John Barth: Barth wrote an essay of literary criticism titled
The Literature of Exhaustion (1967), detailing all writing as imitation and
considered by many to be the manifesto of postmodern literature. Barth’s fourth
novel, Giles Goat-Boy (1966), is a prime example of the metafiction
characteristic of postmodernism, featuring several fictional disclaimers in the
beginning and end, arguing that the book was not written by the author and was
instead given to the author on a tape or written by a computer.
2.
Samuel Beckett: Beckett’s “theatre of
the absurd” emphasized the disintegration of narrative. In the play Waiting for
Godot (1953), Beckett creates an entire existential narrative featuring two
characters who contemplate their day as they wait for the ambiguous Godot to
appear. However, he never arrives, and his identity is not revealed.
3.
Italo Calvino: Calvino’s novel If on a winter's night a traveler
(1979) is an excellent example of a metanarrative—the book is about a reader
attempting to read a novel titled If on a winter's night a traveler.
4.
Don DeLillo: Following an advertising executive in New York
during the Nixon era, DeLillo’s Underworld (1997) is an exceptionally
fragmented narrative, exploring the rise of global capitalism, the decline of
American manufacturing, the CIA, and civil rights, and other themes. White
Noise (1985) reframes postmodernism through consumerism, bombarding characters
with meaninglessness.
5.
John Fowles: Fowles’s The French Lieutenant's Woman (1969) is a
historical novel with a major emphasis on metafiction. The book features a
narrator who becomes part of the story and offers several different ways to end
the story.
6.
Joseph Heller: Heller’s Catch-22 (1961) tells many storylines out
of chronological order, slowly building the story as new information is
introduced. Heller also employs paradox (a literary device that contradicts
itself but contains a plausible kernel of truth) and farce (a type of comedy in
which absurd situations are stacked precariously atop one another) to
complicate the narrative further.
7.
Gabriel García Márquez: Márquez’s One
Hundred Years of Solitude (1967) is an exceptionally playful novel that follows
several characters sprawled out over an extended length of time, emphasizing
the smallness of human life.
8.
Thomas Pynchon: Thomas Pynchon’s Gravity’s Rainbow (1973) is the
poster child of postmodern literature, using a complex, fragmented structure to
cover various subjects such as culture, science, social science, profanity, and
literary propriety. The Crying of Lot 49 (1965) employs a significant amount of
silly wordplay, often within contexts of seriousness.
9.
Kurt Vonnegut: Vonnegut’s Slaughterhouse Five (1969) is a
non-linear narrative in which the main character has been “unstuck in time,”
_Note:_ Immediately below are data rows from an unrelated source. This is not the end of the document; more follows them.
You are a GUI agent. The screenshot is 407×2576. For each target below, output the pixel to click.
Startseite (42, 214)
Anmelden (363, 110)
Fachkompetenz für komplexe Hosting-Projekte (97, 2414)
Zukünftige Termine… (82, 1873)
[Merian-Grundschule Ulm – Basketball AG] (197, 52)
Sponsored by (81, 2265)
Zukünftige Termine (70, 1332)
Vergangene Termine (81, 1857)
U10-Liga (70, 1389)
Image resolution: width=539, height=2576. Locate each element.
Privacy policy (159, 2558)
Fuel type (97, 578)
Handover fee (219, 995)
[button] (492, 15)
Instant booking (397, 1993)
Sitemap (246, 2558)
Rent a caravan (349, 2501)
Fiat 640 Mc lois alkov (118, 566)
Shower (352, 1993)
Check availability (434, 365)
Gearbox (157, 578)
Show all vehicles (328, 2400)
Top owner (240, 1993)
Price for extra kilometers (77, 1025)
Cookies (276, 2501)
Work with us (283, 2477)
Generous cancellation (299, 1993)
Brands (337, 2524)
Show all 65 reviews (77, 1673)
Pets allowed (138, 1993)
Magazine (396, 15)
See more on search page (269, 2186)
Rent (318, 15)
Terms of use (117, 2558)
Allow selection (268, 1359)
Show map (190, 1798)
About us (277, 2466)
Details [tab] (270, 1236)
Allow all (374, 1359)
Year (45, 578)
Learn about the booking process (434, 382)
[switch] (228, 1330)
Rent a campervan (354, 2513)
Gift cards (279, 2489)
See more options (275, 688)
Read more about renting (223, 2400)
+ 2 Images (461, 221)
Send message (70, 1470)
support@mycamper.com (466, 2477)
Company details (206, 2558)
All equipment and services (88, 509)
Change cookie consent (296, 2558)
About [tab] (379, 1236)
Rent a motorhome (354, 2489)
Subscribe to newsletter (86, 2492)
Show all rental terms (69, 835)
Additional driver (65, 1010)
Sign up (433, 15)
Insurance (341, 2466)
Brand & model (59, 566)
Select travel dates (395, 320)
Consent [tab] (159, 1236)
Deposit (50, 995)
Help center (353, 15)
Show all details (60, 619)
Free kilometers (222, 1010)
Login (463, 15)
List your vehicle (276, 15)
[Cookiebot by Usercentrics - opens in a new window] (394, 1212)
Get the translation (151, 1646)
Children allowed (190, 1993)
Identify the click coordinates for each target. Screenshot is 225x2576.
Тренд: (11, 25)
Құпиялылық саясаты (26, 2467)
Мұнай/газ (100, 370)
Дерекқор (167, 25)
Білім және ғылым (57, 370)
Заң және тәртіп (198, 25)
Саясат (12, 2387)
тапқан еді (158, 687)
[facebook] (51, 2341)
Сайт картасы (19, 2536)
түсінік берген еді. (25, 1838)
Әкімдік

oscillating between the present and the past with no control over his movement
and emphasizing the senseless nature of war.
10. David Foster Wallace: Wallace’s Infinite Jest (1996) embodies postmodernism through its eclectic, encyclopedic structure, characters trapped within the postmodern condition, obsessive endnotes and footnotes, and meandering consciousness. The Pale King (2011) is also highly metafictional, employing a character named David Foster Wallace.